The same people on this forum who would criticize MS for not patching AND not removing WMF support, probably wish that Windows XP had better support for the old early-mid 90's DOS games. And yet it might be a completely impractical task (not to mention an expensive one given the limited appeal of the feature) to eliminate all of the security risks posed by support for DOS (and, don't forget, back in the DOS era, a virus was more likely to format your hard drive than email your address book).
Windows may be a feature-driven, compatibility-over-security operating system, but just because we all want security, let's not pretend we don't like features and compatibility.
WMF is wired into the GDI- it's a GDI playback script is what it really is.
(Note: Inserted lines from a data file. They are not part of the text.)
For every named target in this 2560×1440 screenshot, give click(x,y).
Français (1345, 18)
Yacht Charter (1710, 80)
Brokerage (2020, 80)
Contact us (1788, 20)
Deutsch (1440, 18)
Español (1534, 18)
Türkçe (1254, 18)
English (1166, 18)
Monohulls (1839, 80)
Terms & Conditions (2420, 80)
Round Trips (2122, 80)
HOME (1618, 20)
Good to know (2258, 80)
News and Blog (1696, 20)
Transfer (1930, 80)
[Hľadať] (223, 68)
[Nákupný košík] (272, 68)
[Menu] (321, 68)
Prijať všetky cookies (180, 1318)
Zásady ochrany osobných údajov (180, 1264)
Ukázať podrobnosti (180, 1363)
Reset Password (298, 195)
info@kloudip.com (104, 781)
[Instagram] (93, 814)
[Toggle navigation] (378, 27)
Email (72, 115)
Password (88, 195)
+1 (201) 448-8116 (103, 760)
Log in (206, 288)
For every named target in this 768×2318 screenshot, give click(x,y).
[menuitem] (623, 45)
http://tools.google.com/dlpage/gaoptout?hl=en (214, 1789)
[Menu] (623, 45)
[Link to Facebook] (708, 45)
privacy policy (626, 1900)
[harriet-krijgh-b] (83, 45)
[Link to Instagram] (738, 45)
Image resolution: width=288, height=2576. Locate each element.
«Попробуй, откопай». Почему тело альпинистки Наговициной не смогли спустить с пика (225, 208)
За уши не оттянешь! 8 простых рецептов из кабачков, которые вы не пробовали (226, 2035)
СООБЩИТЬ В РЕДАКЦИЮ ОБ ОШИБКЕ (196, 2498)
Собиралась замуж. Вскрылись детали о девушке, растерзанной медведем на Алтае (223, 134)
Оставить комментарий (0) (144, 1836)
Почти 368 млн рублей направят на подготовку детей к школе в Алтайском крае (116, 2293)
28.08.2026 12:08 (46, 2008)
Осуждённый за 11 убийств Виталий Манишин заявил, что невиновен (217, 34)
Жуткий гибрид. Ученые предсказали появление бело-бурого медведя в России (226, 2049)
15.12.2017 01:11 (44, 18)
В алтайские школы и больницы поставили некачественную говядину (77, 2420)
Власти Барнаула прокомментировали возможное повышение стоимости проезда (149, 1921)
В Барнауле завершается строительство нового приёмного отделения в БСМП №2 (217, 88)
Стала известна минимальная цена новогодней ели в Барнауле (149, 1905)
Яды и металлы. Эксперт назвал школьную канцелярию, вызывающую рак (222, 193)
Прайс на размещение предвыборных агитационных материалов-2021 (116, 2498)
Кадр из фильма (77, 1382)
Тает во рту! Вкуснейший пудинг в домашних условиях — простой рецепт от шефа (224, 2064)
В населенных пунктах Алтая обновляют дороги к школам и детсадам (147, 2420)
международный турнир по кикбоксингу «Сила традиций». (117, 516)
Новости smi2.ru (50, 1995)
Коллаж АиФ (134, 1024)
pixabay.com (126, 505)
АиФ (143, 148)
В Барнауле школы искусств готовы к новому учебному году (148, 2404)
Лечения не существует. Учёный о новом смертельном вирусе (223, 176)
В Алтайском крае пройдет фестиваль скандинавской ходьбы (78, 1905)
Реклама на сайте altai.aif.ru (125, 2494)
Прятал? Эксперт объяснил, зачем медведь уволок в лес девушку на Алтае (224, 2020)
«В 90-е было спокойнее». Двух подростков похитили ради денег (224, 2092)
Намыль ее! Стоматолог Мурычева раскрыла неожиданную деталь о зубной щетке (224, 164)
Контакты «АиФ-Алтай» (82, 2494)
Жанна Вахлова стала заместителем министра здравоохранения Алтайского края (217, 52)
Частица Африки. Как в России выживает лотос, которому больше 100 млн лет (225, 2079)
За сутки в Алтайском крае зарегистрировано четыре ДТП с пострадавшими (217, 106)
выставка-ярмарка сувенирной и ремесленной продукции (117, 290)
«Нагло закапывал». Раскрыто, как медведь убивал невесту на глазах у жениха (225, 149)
This means that printers use it to do the WYSIWYG printing work unless you're using Postscript printing or force the GDI to print to a RAW spool (in which the printer driver renders the print job to the spool as printer commands- which is MUCH more inefficient...).
Just because you don't think you're using it, doesn't mean Microsoft's not using it for you.
I am not merely a "consumer" or a "taxpayer". I am a Citizen of the State of Texas
> Yes becuase breaking hundreds of people off their regular duties, tracking down 10 year old code written by someone who either doesn't remember writing it or no longer works there, correcting the code in a way that prevents the exploit, but doesn't impact functionality, testing the correction on all supported versions of windows, numerous hardware configurations, and against dozens of 3rd party software packages that use the library, then documenting the problem, the change, and the disimination of the change, then getting the whole thing wrapped up into a nice neat deployment package, is easy.
You've ENTIRELY missed the real point. Every time Bill Gates releases his "latest and greatest" product, we're told that it's a "completely rewritten, new code base". This is now shown to be complete nonsense - there is legacy code in Windows going back almost 20 years. There is obviously no proper CVS or code auditing system in place at Microsoft, which shows an astonishing ineptitude.
Microsoft do not deserve any more of our money!